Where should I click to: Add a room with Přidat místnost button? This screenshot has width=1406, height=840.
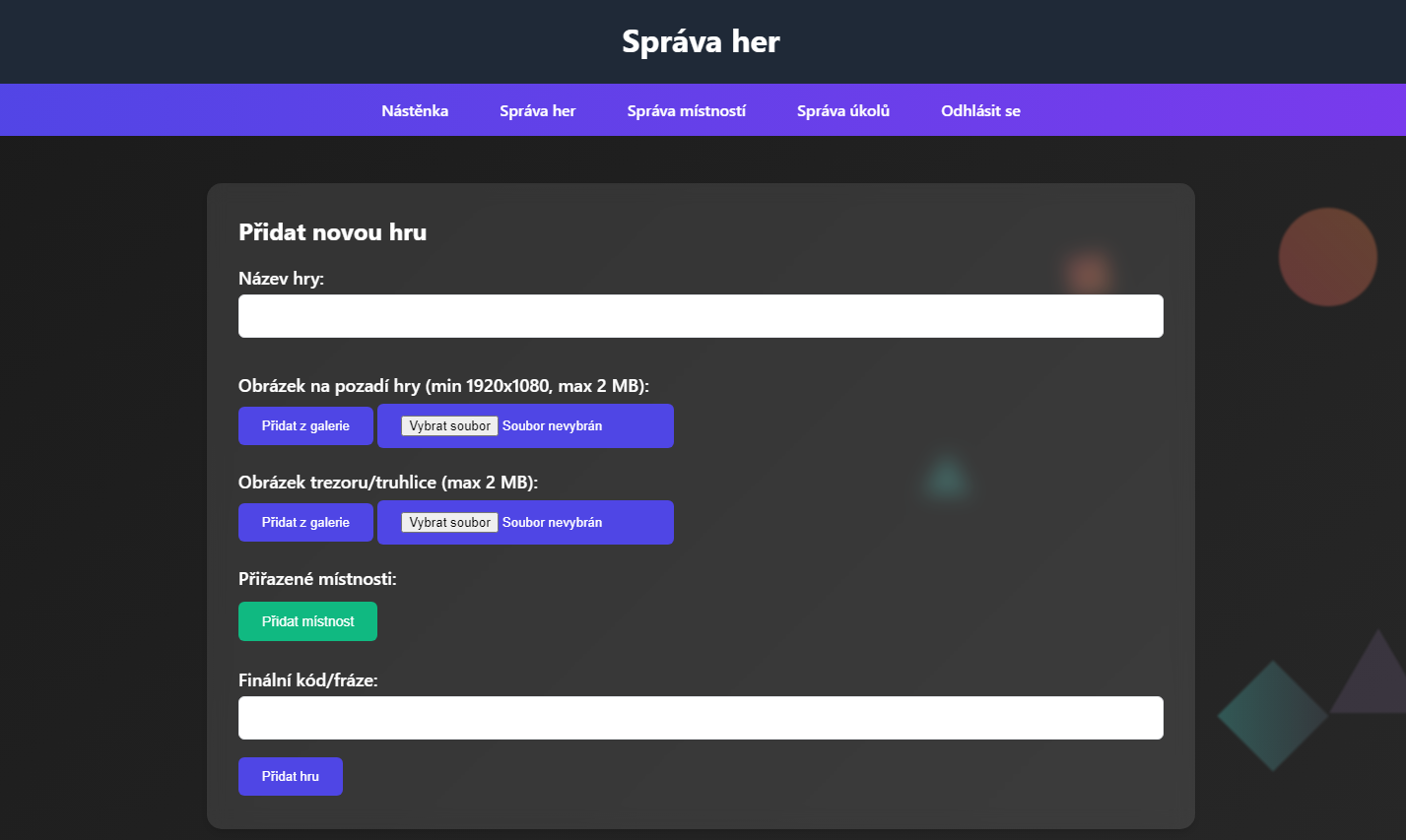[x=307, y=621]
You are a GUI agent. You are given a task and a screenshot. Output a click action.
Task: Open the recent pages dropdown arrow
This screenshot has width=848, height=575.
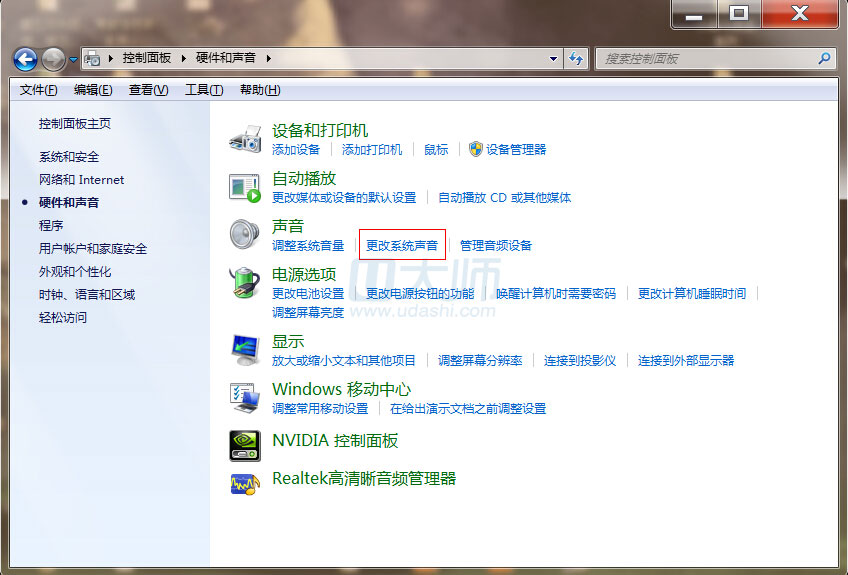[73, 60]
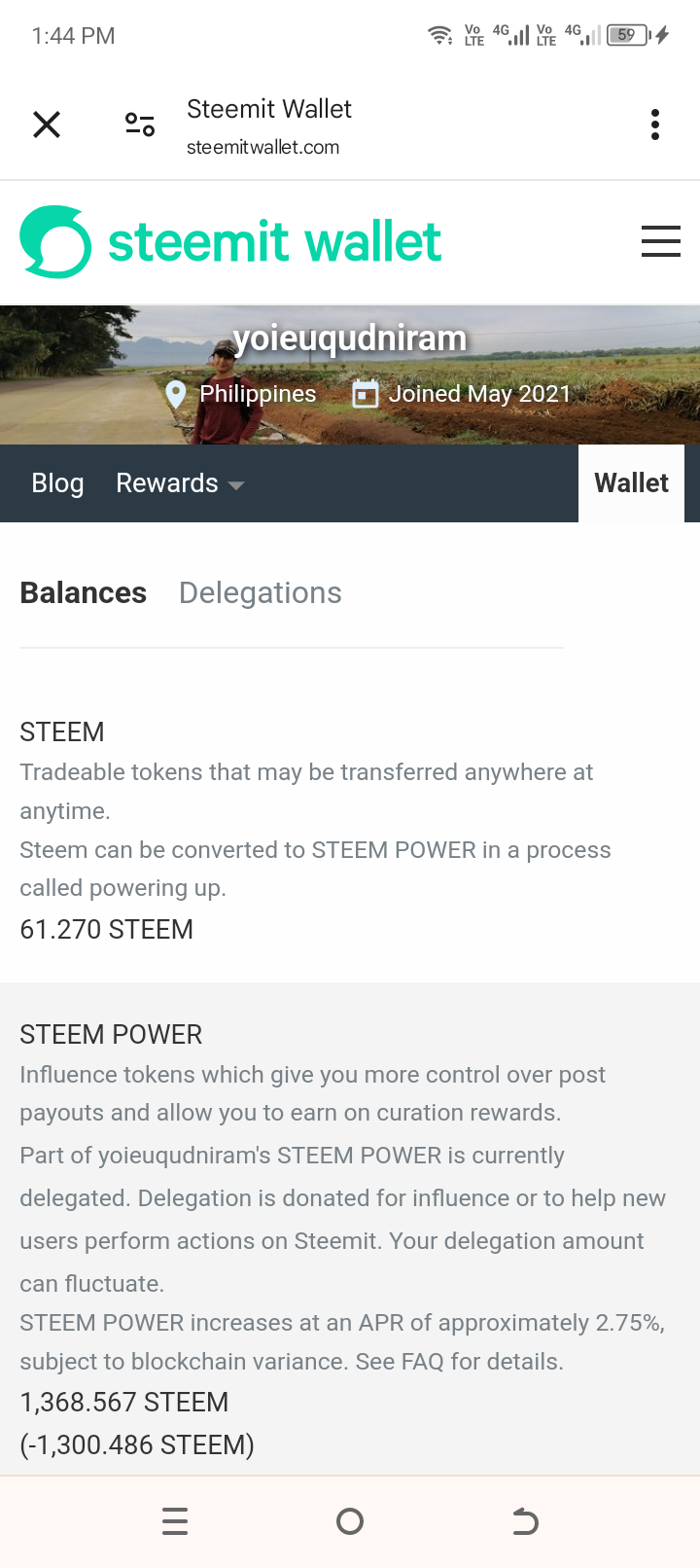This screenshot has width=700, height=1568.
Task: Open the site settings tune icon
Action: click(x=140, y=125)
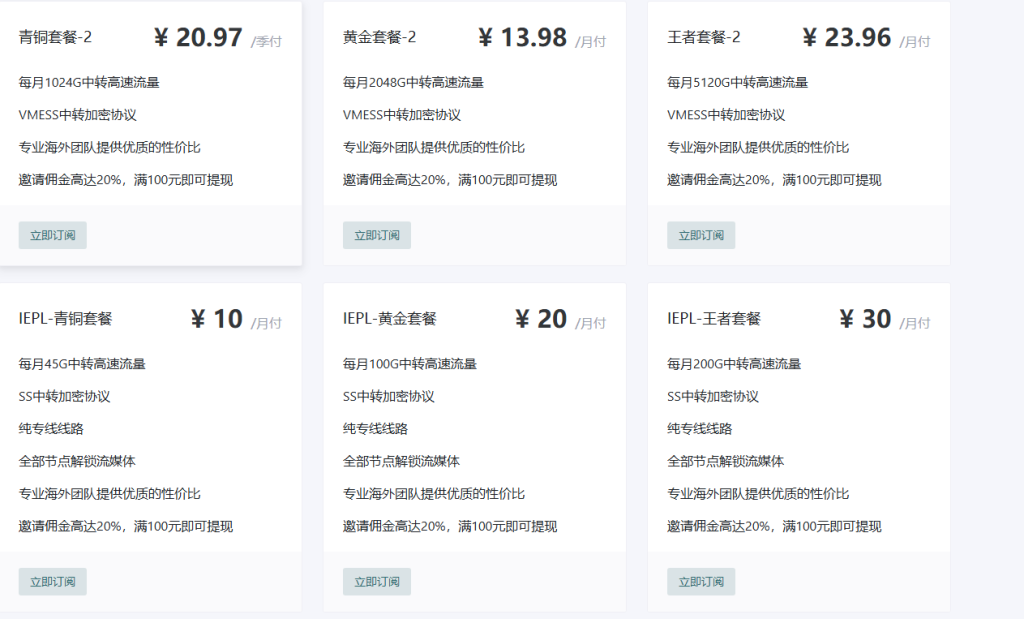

==

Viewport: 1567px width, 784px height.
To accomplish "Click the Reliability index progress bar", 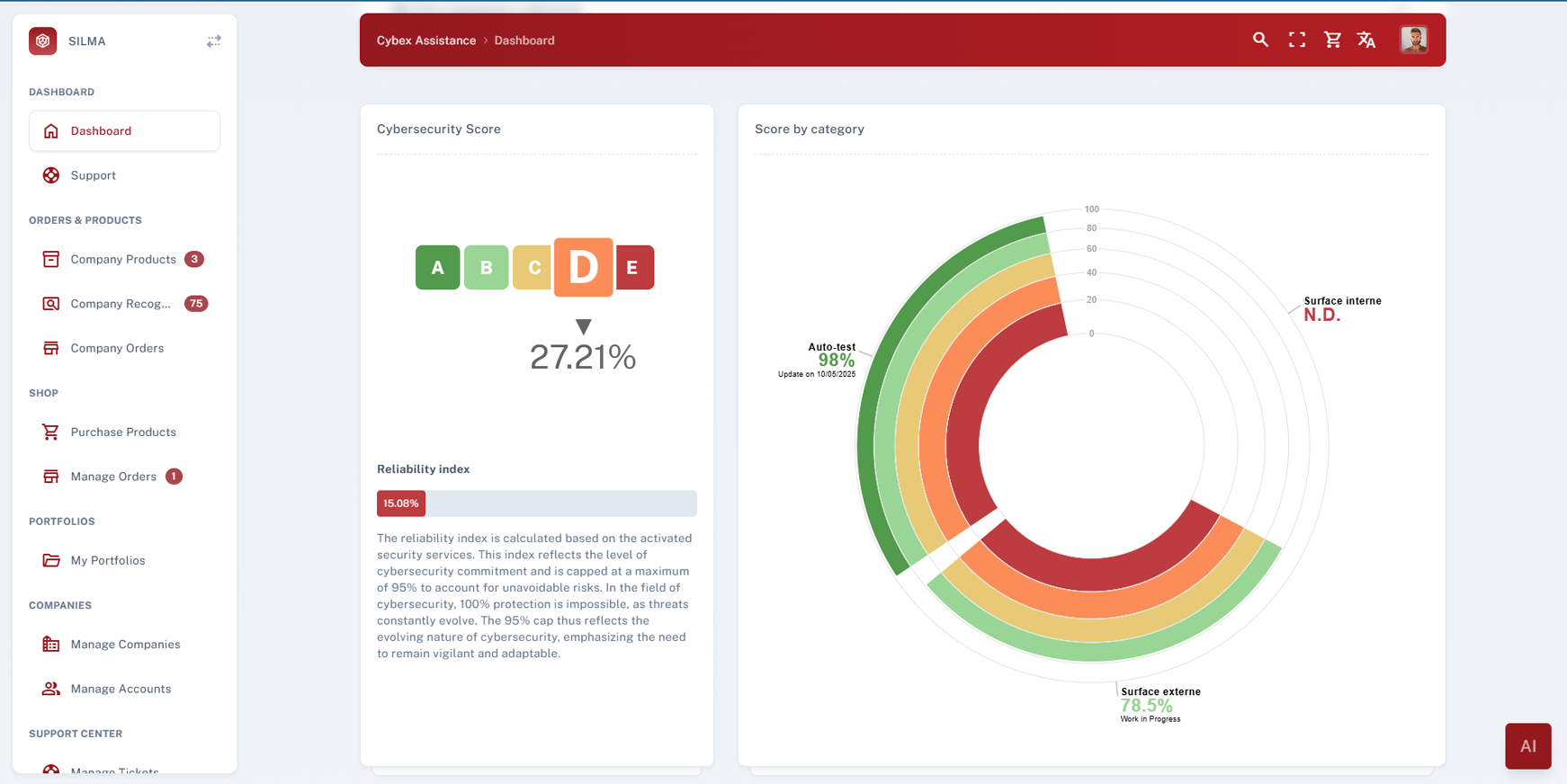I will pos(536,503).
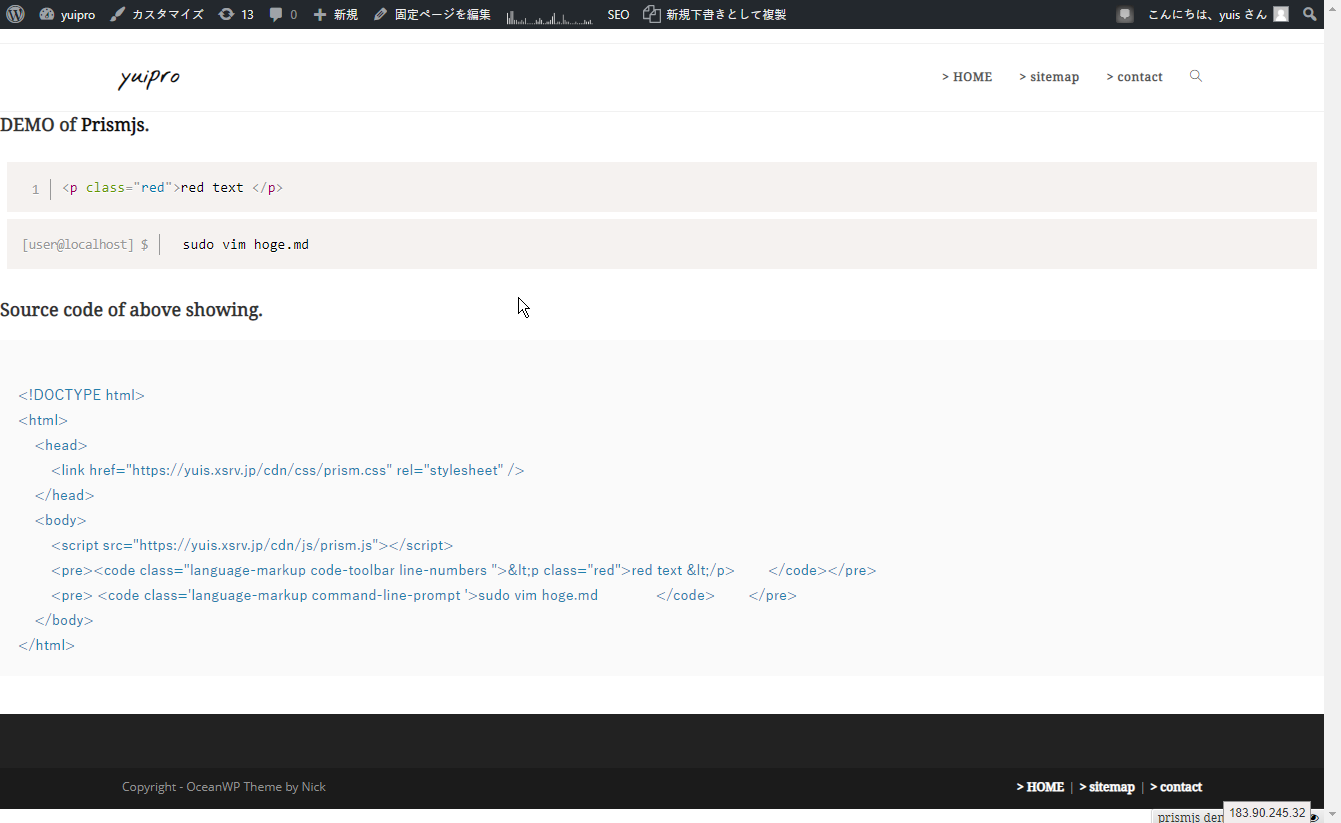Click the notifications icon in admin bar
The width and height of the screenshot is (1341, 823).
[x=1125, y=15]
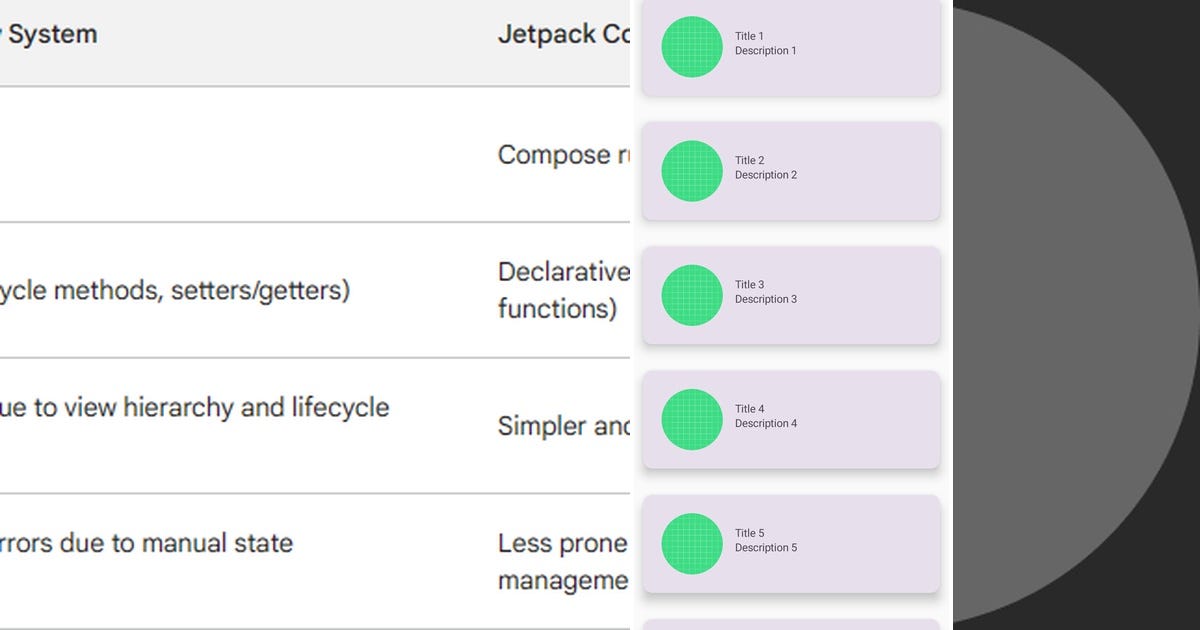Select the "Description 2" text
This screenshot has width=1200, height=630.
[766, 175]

==

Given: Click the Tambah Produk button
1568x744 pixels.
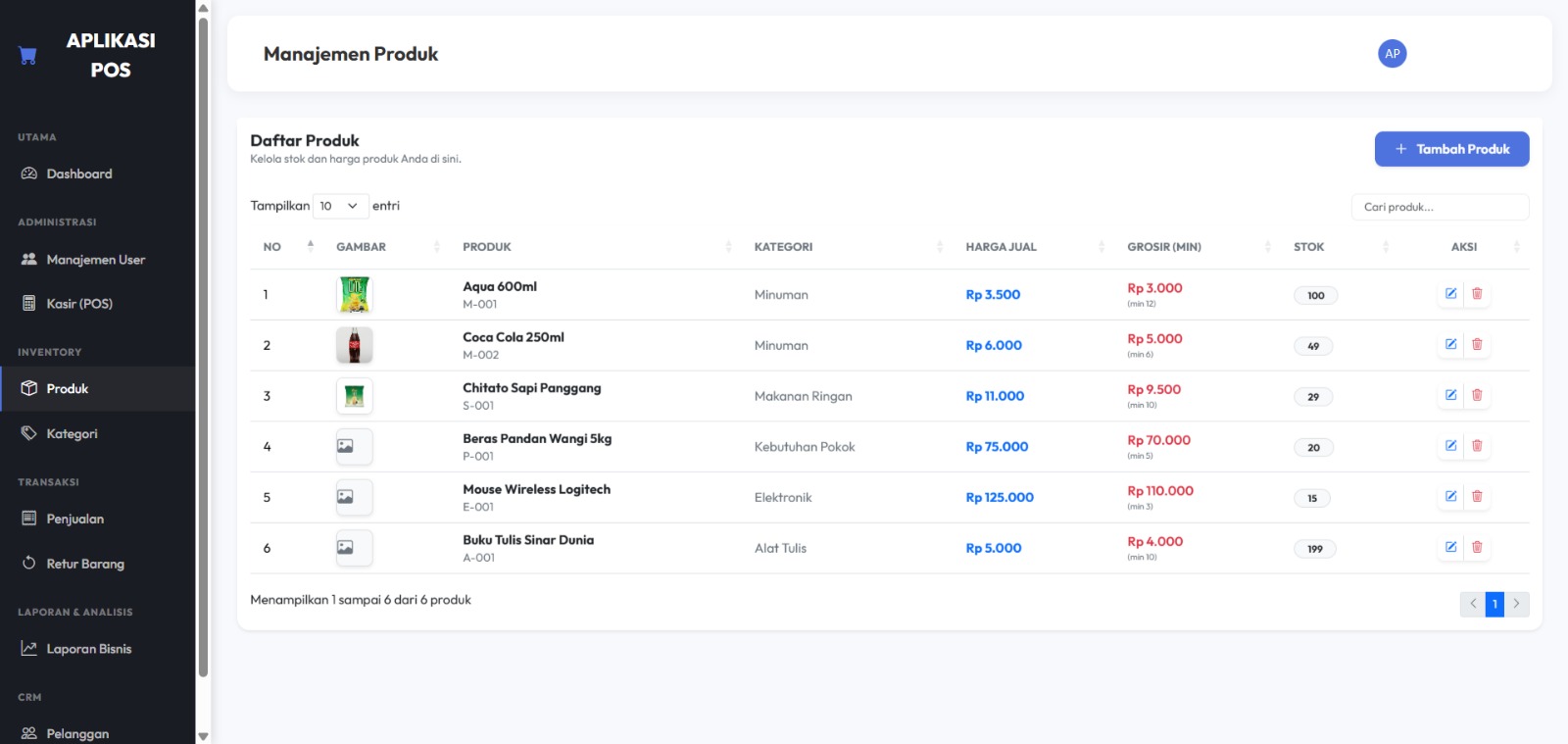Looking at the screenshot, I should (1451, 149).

ABOUT THIS TASK:
Return exactly the lines above, from the one with "Where should I" up to and including the one with "Task: Open the recent pages dropdown arrow", and include no pictures.

SOLUTION FOR THIS EXERCISE:
Where should I click to: Add a room with Přidat místnost button? This screenshot has width=1406, height=840.
[x=307, y=621]
You are a GUI agent. You are given a task and a screenshot. Output a click action.
Task: Open the recent pages dropdown arrow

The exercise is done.